Changing traffic distribution while a test is running can sometimes invalidate your test results, regardless of the statistical method that is being used to calculate the results.
The following is a simple example to explain the facts:
- Suppose you split your traffic between “A” and “B” equally on Monday. Consider that variation “A” gets 1,000 visitors and 250 conversions, while variation “B” gets 1,000 visitors and 200 conversions. Thus, the conversion rates of A and B are 25% and 20% on Monday.
- Next, from Tuesday to Sunday, you switch traffic distribution to 90% A and 10% B. You’ve observed that A is probably the winner, so it’d be great to send most of the traffic to the winner. After we’ve made this change, for Tuesday–Sunday, variation “A” gets 1800 visitors and 90 conversions per day, while B gets 200 visitors and 8 conversions per day. The conversion rates would be 5% and 4% respectively on Tuesday and Sunday.
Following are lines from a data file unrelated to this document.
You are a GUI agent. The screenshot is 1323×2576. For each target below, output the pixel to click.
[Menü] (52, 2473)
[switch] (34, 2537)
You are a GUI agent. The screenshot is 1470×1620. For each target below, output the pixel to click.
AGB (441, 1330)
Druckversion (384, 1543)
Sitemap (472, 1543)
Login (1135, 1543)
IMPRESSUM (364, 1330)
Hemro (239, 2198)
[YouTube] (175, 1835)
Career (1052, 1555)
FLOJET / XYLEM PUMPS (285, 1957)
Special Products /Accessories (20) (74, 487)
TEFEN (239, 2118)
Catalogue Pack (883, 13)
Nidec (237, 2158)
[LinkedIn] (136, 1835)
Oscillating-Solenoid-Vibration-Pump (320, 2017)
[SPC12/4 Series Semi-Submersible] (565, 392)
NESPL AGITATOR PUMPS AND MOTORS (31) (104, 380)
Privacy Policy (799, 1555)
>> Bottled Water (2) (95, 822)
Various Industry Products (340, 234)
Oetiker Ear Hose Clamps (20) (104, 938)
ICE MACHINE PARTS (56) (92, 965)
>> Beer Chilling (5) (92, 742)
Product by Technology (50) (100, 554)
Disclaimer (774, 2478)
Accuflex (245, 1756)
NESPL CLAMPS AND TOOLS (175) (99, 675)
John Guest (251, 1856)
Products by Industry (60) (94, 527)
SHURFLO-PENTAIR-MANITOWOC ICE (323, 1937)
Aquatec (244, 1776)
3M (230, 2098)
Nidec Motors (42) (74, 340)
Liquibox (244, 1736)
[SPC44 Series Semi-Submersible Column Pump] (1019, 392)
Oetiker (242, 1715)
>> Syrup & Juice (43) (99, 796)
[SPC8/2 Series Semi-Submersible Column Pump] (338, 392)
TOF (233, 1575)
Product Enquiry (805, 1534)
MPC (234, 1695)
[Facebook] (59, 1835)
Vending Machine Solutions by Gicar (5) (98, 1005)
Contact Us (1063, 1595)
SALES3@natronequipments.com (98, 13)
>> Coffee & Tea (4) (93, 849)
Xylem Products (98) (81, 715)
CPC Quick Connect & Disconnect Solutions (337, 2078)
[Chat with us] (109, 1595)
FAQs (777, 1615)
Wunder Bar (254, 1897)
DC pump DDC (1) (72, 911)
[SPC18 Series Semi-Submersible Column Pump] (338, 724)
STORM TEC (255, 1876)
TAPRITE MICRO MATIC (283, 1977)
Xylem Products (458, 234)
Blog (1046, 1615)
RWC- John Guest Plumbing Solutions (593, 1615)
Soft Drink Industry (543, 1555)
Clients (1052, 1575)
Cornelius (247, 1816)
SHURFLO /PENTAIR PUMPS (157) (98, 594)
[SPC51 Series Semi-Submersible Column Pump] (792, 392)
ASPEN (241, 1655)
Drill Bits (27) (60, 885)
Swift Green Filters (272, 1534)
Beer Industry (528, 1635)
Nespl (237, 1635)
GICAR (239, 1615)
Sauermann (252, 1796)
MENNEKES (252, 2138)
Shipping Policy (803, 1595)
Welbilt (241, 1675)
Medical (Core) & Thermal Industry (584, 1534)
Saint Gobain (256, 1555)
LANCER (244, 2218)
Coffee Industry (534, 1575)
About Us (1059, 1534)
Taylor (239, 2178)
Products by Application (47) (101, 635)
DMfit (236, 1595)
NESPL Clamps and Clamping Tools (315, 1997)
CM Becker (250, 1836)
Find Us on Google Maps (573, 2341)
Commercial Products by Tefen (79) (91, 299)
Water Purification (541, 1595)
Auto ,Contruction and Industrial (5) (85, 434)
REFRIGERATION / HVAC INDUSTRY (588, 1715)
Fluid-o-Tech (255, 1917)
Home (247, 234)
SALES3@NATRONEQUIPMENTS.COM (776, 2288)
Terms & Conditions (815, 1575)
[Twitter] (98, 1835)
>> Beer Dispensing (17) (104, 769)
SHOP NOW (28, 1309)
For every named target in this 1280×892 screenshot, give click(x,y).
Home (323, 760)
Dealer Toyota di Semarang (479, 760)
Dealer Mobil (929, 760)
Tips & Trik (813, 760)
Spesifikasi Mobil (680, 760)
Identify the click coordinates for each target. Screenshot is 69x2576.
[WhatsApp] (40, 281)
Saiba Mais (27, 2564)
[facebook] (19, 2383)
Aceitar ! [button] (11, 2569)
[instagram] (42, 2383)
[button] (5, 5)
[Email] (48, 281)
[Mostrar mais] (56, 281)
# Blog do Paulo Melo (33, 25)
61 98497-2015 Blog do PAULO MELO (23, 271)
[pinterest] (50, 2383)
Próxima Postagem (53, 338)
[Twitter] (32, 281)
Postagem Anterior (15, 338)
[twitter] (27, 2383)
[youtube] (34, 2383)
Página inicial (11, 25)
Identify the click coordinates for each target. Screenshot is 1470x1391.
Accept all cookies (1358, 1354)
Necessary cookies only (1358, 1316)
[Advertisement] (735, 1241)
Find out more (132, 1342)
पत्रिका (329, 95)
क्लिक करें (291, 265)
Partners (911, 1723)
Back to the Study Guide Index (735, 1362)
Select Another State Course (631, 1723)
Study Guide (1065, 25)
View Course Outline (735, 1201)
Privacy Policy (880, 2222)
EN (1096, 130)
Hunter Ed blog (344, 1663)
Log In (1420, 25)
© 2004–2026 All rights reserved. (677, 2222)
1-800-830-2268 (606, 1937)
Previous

Thus, A *should* win this test—it’s better with each day of the week.
- By the end of the A/B test, variation “A” receives 11,800 visitors (1,000 on monday + 1,800 Tues–Sun = 11,800) and 790 conversions for a conversion rate of 6.7%. Variation “B” during the same period has 2,200 visitors and 248 conversions with a conversion rate of 11.2% . Variation “B” wins the test.
Thus, even if A is better on every day of the week, B wins the test. Changing the traffic distribution has altered the results of the test. This is called Simpson's Paradox. Because of this, we strongly recommend fixing traffic distribution before starting a test and not changing it when the tests are running.